* **EXCERPT**
|---|

It was not long before Wade discovered the reason behind
the one-man strike – now entering its third week – and then, as they
say, the gloves were off.

What is now unfolding is a tug of war between the two editors, with Littlejohn in the middle.

Burchill bites as Knight takes swipe at Moss

THE CLAWS are out. India Knight used her column in The Sunday Times
to take a swipe at Kate Moss, which, in turn, has infuriated Julie
Burchill.

Pondering over Moss’s troubles, Knight described the supermodel as
being “like a slutty, out-of-it child”. Of Moss’s duvet conquests,
Knight concluded: “… the sex stuff is pretty sordid, even if you don’t
hold the view that promiscuity is evil. The shenanigans in question
don’t recall Fitzgerald’s The Beautiful and Damned (the somewhat
adolescent theme for Moss’s 30th birthday party at Claridges last year,
where there was cake, champagne and an orgy), but rather call to mind
those depressing American novels about poor white trash and incest.”

Such
remarks have angered columnist Burchill. She has fired off a letter to
The Sunday Times, making insensitive – and unfounded – comments about
Knight’s private life.

So contentious is the note that it would
be seriously unwise for me to publish it here and I am not surprised
that the letters editor at The Sunday Times hasn’t found room for it.

Loaded pals are a pair of right Charlies

THERE’S been a jolly reunion (for now) at Night and Day, where staff
are working, erm, day and night in time for the Mail on Sunday
supplement’s laddish relaunch later this month.

Former hell-raising Loaded editor James Brown, who has been drafted
in as a consultant, has found a desk for his old chum, ex-Loaded
contributor Martin Deeson. When Night and Day is revamped, Deeson will
be the “bar correspondent” (that’s pubs and clubs rather than legal
issues).

It will be intriguing to see how long Brown and Deeson exist in harmony.

Toby
Young, journalist and author of the bestseller How To Lose Friends and
Alienate People, recalls an uncomfortable situation when he brought the
pair together for a Vanity Fair photoshoot.

Recalls Young: “At one point, they got into an argument and Brown ended up punching Deeson in the face.

I noticed that Deeson didn’t retaliate, in spite of being almost twice the size of Brown.”

It
was at that same shoot, incidentally, that Brown told Young he wanted
some cocaine. “Fortunately, I had some left from [a] Damien Hirst
shoot, so I offered to give him some in the loo,” says Young.

“‘Don’t
be daft,’ he said in his thick, Yorkshire accent. ‘Just rack ’em up
right here’.” Young knew it was a reckless thing to do, “but it was at
the end of a long day” and he couldn’t stomach another confrontation.
“Brown handed me a £5 note and together we bent down and inhaled the
drug.”

All very Moss-like rather than M-o-S-like.

You don’t have to be Crackers to work here… but it helps

IT’S ANADIN time at The Sunday Times, where political editor David
“Crackers” Cracknell searches for a new deputy following Andy Porter’s
defection to the Daily Express.

Cracknell’s managerial manner is not to everyone’s taste. In fact,
it is fair to say there are certainly ambitious hacks at the paper who
have not applied for the post as Crackers’ number two.

Indeed,
The Sunday Times has taken what appears to be the unprecedented step of
advertising the job – an ad which has the feel of desperation.

|---|

* **AIM 1**
In the media gossip column above, what role will Martin Deeson take on when Night and Day is revamped?
* **AIM 2**
Continue the media gossip column above, picking up right after its final sentence.

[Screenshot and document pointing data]
|---|

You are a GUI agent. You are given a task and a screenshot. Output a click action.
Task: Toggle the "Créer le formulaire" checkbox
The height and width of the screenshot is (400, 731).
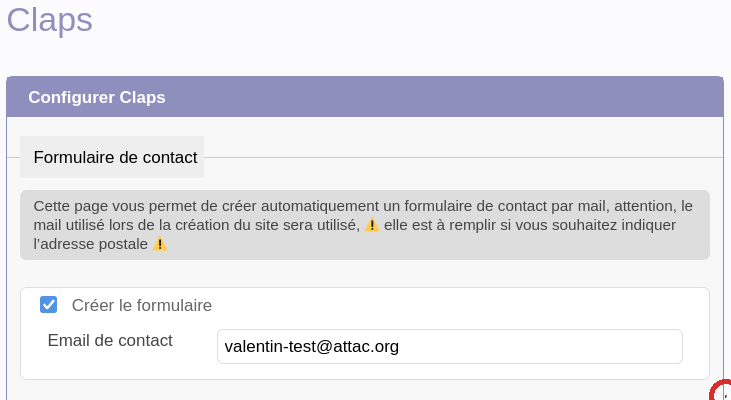point(48,304)
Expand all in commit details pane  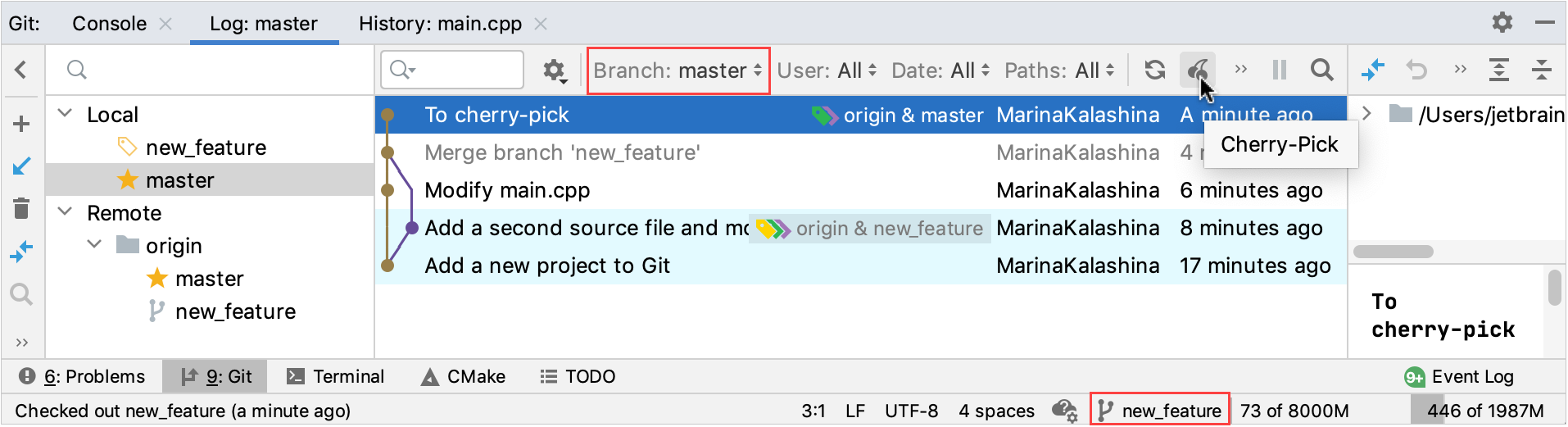[1498, 70]
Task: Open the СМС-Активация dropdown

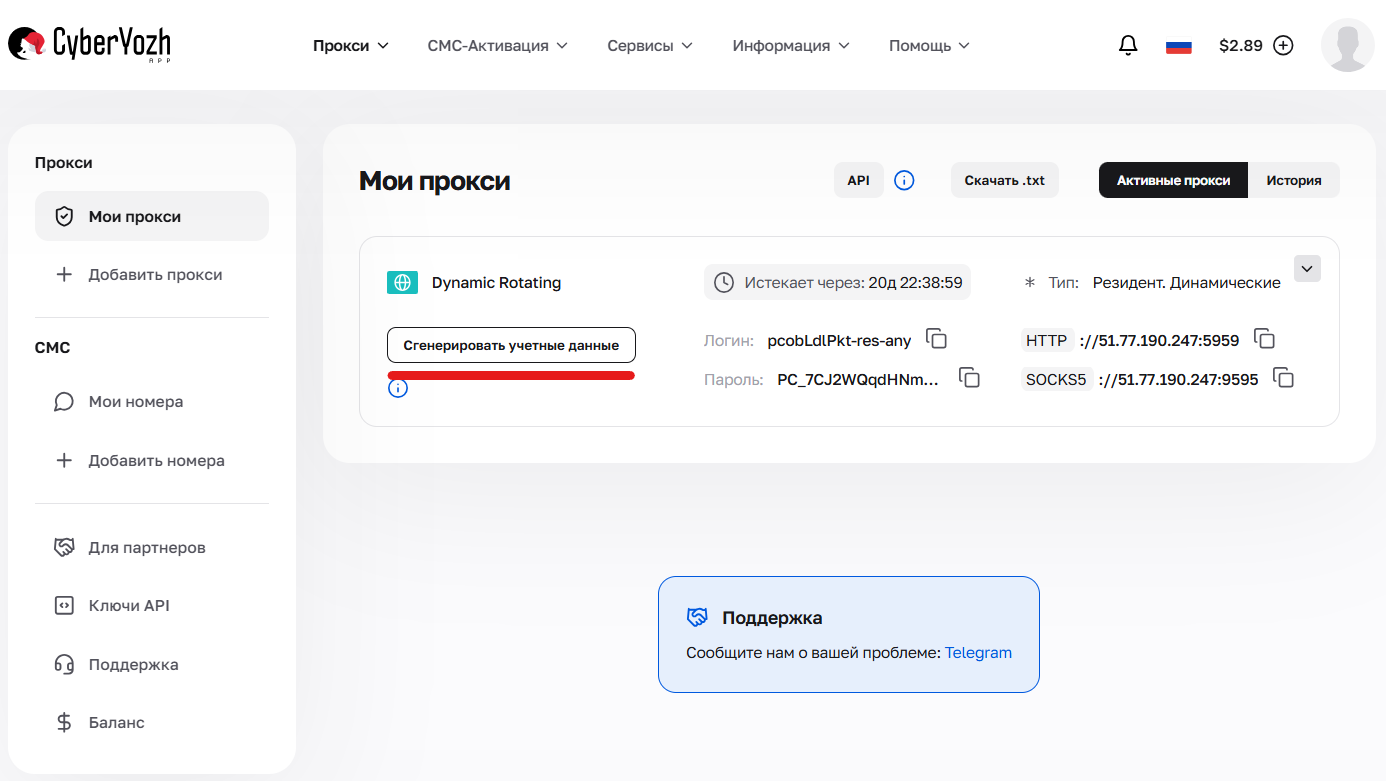Action: point(497,45)
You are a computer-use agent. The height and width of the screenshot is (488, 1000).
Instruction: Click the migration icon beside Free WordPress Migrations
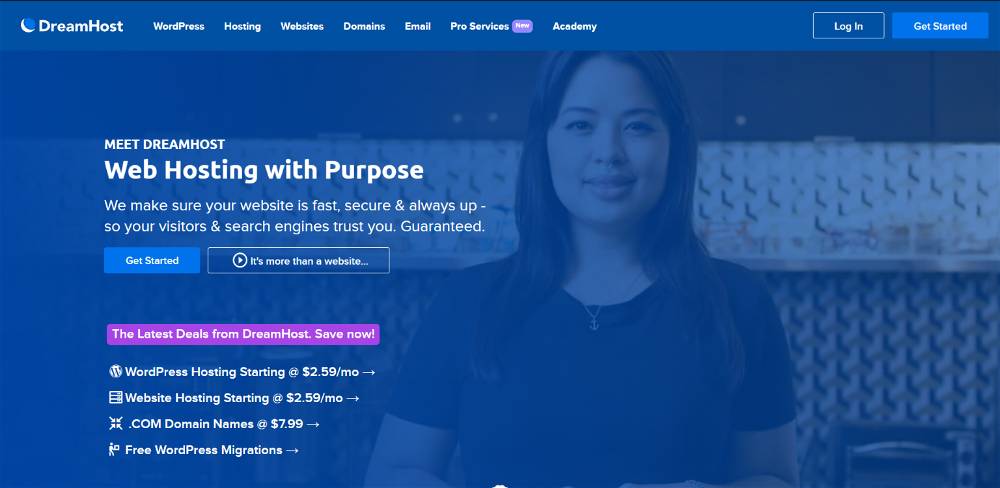[x=114, y=450]
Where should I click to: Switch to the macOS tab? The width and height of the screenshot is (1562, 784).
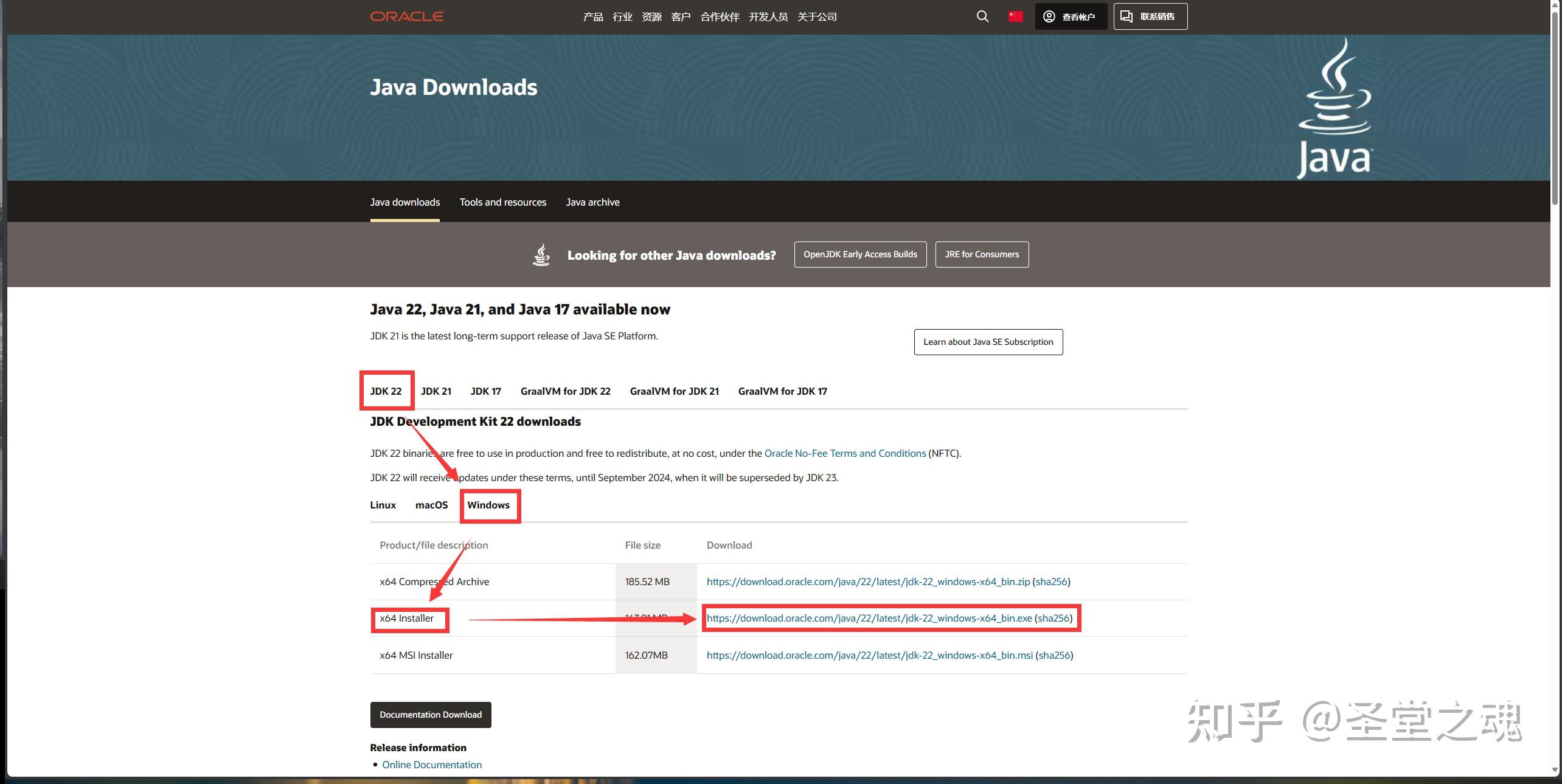pyautogui.click(x=431, y=505)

|---|

* **EXERCISE RESPONSE 1**
He will be the "bar correspondent," covering pubs and clubs.

* **EXERCISE RESPONSE 2**
Applicants, it reads, will be considered if they have held “a senior post at a top regional newspaper”.

What’s
more, “the individual should preferably have experience of writing
about politics, though…” and here comes the eyebrow raiser “… this is
not essential”.

Associated gets sniffy after a testing time

HACKS at Associated Newspapers are well on their way to winning
awards for cocaine busting, as they trek from one glitzy party to
another, inspecting cubicles with jiffy bags in one hand, swabs in the
other.

First the Daily Mail teamed up with The Evening Standard’s reporters
to dust the enamel surfaces of toilet cisterns at fashion parties with
their swabs before announcing to readers: “Cocaine abuse is rife at
London Fashion Week.” Is the Pope a Catholic?

Then the cocaine
seekers went to Brighton for the Labour Conference, where the
Standard’s Patrick Sawyer reported that “we found traces of cocaine in
the disabled lavatory cubicle close to the BBC party” and “in
firstfloor men’s lavatories close to the Bloomberg party… the traces of
white powder on the seat in one cubicle were unmistakable”.

By the looks of it, Associated’s obsession with cocaine started after the Daily Mirror broke the Kate Moss story.

Not
so. The Mail bought 20 cocaine testing kits, which they intended to use
at the recent wedding of Tom Parker Bowles (yes, son of Camilla and the
same chap who writes a foodie column for the Mail on Sunday’s Night and
Day).

But having bought the kits, Daily Mail hacks – posh though
they may be – couldn’t wangle an invitation to the nuptials (and had
they done so would doubtless have come away with negative-testing
swabs).

This left 20 cocaine testing kits sitting doing nothing. So it was a case of waste not, want not.

 

the 1pm girl

GULPING large ones with the Sky News brigade at the Tory Party
Conference, I notice that they all seem miserable and irritable (or
more so, at least, than usual).

“You wouldn’t believe it,” sighs one of the producers… and then
proceeds to tell me the spectacular cock-up of how the station’s
presenters and crews have been booked en masse into the Park House
Hotel, possibly the only hotel in Blackpool where Sky News is
unavailable in every single room.

Presenters are therefore denied
the opportunity of watching, from the comfort of a hotel bed, their own
gorgeous faces pop up on telly.

“The Park House usually caters
for elderly punters who have booked through Saga Holidays and aren’t
really bothered about Sky,” I am told. “There’s none of those porn
videos either.”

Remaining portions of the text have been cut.